Assignment:
Your reply should be made up of every line in the records below that holds the string "document".
··· Provided entries ···
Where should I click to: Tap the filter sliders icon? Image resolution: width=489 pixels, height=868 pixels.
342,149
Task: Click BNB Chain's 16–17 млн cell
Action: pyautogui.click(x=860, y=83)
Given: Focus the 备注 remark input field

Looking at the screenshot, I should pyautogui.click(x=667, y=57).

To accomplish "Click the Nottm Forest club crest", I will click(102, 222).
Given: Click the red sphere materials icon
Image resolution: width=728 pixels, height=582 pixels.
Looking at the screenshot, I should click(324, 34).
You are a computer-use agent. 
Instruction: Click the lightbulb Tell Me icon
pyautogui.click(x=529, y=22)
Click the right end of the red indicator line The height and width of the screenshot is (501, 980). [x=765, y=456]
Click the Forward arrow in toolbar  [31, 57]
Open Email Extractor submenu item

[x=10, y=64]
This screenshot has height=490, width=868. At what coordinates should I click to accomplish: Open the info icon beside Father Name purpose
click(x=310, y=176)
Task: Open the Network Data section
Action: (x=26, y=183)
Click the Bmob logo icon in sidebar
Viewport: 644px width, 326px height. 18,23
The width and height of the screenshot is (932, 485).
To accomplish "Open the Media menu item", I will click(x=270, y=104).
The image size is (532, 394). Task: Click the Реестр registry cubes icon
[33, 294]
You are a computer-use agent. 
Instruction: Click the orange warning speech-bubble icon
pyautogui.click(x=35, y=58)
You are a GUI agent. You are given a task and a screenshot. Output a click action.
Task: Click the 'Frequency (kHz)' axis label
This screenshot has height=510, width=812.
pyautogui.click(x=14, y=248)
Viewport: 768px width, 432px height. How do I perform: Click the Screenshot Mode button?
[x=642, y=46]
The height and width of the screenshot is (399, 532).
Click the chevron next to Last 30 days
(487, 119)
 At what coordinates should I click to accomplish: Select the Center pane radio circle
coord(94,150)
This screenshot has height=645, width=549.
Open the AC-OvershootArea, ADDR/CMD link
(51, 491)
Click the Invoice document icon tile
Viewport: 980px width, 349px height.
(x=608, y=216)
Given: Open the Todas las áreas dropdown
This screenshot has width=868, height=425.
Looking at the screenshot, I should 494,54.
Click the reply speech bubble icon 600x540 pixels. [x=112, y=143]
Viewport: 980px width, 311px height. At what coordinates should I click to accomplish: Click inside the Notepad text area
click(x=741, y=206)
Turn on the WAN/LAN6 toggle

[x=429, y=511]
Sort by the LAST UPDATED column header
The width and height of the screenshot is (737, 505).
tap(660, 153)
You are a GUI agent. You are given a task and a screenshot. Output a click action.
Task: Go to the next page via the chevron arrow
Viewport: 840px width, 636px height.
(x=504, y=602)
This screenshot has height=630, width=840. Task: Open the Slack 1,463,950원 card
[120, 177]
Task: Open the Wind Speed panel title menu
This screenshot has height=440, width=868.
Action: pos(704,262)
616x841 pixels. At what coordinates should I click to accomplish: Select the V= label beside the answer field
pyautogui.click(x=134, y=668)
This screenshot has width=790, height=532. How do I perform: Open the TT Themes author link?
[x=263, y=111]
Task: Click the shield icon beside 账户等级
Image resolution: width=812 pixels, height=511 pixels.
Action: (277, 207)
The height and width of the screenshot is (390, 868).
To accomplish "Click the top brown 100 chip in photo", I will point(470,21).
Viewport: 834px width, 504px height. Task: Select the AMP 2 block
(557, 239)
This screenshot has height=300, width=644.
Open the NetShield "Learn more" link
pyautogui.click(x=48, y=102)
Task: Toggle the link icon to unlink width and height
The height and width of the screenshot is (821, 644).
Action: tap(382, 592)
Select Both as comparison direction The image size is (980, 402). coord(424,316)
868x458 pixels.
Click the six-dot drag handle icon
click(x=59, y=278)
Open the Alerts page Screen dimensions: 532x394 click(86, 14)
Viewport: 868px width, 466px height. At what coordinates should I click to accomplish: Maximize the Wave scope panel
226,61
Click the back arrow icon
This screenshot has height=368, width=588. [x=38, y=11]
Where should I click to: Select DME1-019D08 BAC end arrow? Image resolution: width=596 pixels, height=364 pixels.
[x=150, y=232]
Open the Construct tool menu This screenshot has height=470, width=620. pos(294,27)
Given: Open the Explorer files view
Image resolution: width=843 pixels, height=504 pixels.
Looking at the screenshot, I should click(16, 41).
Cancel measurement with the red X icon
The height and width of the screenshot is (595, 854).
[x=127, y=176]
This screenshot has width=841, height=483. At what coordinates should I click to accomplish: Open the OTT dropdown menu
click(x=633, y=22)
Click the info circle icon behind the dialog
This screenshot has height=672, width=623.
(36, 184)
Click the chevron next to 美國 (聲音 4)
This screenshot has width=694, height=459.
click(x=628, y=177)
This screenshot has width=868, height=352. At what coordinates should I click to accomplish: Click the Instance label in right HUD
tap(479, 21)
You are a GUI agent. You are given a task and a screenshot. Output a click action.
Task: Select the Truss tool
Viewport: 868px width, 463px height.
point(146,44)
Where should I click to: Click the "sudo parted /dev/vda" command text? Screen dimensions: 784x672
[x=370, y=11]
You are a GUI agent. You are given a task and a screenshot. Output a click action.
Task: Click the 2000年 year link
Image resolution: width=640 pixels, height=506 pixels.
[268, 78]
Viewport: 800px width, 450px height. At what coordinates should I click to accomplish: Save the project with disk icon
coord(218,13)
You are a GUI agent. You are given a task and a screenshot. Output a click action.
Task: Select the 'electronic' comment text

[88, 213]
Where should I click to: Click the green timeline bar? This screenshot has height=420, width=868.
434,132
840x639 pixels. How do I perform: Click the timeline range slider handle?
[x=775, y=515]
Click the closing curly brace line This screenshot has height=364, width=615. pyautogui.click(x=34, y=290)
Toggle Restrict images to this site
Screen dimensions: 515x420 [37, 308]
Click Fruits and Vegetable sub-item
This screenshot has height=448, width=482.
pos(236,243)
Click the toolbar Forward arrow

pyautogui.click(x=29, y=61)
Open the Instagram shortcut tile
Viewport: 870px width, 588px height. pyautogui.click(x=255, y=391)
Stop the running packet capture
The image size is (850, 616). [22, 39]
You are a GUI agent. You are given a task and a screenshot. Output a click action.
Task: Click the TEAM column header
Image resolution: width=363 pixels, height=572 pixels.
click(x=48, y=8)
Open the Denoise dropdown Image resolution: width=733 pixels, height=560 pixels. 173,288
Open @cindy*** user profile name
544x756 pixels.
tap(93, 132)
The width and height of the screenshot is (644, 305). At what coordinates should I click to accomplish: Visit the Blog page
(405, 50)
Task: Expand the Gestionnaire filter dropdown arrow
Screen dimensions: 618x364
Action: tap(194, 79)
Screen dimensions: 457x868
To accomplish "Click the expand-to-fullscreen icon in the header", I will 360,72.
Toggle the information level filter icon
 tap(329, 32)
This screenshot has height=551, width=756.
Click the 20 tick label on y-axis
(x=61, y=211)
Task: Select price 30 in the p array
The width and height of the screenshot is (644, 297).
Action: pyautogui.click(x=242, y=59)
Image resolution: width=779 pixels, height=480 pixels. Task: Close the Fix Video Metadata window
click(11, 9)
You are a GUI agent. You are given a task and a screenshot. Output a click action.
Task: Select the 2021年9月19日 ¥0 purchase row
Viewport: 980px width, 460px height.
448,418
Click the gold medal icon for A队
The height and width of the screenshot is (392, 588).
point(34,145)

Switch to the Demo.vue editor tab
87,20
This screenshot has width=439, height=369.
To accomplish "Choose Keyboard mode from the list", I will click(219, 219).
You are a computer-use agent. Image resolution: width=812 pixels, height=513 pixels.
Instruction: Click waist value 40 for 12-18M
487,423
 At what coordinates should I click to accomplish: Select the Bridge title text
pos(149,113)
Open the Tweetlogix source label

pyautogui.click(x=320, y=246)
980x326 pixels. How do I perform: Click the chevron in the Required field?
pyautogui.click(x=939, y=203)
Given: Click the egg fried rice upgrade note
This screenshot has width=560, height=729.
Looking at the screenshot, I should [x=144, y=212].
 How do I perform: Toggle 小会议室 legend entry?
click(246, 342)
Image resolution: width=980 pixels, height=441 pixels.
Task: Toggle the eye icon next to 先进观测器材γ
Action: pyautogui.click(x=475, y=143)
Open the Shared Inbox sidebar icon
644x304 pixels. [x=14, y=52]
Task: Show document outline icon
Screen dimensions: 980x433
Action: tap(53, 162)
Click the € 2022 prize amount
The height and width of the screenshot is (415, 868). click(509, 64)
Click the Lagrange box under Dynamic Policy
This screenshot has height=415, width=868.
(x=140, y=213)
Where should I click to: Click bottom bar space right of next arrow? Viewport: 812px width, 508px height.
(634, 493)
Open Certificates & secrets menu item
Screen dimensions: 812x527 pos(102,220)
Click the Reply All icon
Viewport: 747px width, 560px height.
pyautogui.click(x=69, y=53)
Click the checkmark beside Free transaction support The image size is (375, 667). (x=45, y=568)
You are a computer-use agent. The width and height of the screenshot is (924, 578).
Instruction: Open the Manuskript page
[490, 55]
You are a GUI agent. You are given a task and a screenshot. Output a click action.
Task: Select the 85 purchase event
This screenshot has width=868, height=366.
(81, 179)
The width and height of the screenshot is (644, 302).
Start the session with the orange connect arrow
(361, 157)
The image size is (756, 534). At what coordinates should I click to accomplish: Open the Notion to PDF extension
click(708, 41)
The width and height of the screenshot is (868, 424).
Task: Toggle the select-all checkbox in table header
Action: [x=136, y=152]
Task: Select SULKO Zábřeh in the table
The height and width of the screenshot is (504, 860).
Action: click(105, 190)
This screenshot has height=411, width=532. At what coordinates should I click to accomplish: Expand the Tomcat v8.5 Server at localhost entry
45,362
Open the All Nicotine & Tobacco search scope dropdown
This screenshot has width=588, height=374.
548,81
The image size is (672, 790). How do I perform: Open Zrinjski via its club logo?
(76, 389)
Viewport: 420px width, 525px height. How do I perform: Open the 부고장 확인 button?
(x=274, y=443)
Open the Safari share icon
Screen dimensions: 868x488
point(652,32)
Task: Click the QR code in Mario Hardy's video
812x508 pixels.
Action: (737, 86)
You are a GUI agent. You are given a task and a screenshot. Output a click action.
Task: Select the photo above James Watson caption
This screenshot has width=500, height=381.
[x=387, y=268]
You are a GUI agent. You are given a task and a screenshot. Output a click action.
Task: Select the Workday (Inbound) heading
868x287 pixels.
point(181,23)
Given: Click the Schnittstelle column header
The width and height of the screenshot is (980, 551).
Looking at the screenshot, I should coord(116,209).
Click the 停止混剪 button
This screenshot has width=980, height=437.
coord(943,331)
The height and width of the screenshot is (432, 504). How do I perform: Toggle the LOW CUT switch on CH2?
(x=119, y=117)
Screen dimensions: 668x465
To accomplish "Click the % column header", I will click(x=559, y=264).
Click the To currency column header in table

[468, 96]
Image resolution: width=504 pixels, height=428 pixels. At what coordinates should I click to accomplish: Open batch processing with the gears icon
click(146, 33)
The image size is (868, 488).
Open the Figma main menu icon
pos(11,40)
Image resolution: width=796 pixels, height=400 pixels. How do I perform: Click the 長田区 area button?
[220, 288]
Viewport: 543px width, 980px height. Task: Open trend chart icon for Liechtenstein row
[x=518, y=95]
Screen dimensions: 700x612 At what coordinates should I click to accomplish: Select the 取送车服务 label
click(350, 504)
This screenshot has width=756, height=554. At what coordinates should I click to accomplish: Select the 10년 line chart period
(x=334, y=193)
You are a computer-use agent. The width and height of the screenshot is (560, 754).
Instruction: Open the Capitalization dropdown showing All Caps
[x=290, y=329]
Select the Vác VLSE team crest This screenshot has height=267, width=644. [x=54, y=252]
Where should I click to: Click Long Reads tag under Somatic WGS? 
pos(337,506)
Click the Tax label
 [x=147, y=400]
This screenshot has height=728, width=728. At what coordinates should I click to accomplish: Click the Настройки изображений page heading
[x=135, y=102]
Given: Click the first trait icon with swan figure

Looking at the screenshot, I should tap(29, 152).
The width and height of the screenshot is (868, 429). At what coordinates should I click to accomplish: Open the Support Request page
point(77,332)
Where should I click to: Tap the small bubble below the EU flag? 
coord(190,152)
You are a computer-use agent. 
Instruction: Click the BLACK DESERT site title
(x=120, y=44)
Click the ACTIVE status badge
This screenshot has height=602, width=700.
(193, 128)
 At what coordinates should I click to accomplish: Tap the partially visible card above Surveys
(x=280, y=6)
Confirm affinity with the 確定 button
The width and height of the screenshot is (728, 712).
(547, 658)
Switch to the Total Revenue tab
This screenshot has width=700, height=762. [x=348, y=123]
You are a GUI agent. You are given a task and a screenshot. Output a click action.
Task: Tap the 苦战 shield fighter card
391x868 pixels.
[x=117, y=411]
···
Response to the task:
Click the Invoice document icon tile
Task: Show document outline icon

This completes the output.